AVAILABLE DATA section start
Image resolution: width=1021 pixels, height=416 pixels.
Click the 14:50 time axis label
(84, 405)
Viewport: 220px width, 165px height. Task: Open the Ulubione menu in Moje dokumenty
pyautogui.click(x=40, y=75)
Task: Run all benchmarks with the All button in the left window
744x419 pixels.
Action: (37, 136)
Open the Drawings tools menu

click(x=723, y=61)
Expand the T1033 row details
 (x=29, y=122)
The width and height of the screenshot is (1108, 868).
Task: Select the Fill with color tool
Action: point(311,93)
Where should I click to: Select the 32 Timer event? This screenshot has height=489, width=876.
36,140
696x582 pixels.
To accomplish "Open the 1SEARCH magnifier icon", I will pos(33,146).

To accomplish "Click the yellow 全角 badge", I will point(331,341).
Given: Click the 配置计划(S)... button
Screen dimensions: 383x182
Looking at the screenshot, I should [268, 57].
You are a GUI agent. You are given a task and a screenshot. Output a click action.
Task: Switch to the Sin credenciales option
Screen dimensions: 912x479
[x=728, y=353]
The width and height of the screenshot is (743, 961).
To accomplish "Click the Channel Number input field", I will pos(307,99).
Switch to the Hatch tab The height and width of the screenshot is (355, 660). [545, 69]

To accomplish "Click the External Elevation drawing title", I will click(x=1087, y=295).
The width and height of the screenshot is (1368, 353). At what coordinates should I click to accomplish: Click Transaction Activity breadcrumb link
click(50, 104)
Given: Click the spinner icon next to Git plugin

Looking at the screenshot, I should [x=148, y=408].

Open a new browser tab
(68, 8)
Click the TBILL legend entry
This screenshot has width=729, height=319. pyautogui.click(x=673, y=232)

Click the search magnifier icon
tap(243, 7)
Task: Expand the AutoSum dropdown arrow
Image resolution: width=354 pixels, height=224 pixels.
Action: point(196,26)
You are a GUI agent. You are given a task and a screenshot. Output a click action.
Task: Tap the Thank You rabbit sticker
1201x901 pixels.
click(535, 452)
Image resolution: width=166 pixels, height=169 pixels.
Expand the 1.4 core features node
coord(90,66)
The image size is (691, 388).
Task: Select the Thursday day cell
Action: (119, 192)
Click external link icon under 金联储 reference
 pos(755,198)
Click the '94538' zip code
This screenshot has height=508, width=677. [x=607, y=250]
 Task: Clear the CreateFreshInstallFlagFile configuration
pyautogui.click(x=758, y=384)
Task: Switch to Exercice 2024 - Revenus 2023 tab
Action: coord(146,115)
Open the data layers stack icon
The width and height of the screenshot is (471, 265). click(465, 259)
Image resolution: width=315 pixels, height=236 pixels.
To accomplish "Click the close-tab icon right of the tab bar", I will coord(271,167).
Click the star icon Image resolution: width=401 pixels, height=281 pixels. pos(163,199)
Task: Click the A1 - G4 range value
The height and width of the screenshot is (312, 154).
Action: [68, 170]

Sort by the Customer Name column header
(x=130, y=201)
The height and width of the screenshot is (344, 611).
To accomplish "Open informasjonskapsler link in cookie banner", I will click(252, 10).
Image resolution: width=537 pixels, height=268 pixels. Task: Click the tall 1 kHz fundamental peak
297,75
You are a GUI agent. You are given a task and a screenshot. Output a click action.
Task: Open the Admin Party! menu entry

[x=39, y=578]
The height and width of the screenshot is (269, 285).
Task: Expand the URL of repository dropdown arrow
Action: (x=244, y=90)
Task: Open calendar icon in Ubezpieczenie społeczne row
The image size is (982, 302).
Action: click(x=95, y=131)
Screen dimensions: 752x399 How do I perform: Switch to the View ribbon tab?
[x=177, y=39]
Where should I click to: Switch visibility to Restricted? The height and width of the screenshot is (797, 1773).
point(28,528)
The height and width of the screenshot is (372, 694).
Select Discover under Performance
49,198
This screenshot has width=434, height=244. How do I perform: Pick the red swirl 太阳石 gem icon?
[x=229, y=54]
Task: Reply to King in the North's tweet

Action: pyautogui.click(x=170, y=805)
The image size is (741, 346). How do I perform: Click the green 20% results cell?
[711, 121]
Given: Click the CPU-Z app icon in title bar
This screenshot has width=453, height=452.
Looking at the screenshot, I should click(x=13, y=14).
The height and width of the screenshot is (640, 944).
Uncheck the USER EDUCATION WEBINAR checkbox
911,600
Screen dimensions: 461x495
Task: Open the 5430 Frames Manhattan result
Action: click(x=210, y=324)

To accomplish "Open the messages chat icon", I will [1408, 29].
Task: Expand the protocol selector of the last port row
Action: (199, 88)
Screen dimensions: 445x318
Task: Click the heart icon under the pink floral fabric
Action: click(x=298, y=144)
AVAILABLE DATA section end
* _WHAT IS REQUIRED_
Using the data above, return every line that contains the string "button".

* _FINISHED EXERCISE_
Task: Run all benchmarks with the All button in the left window
Given: Click the 配置计划(S)... button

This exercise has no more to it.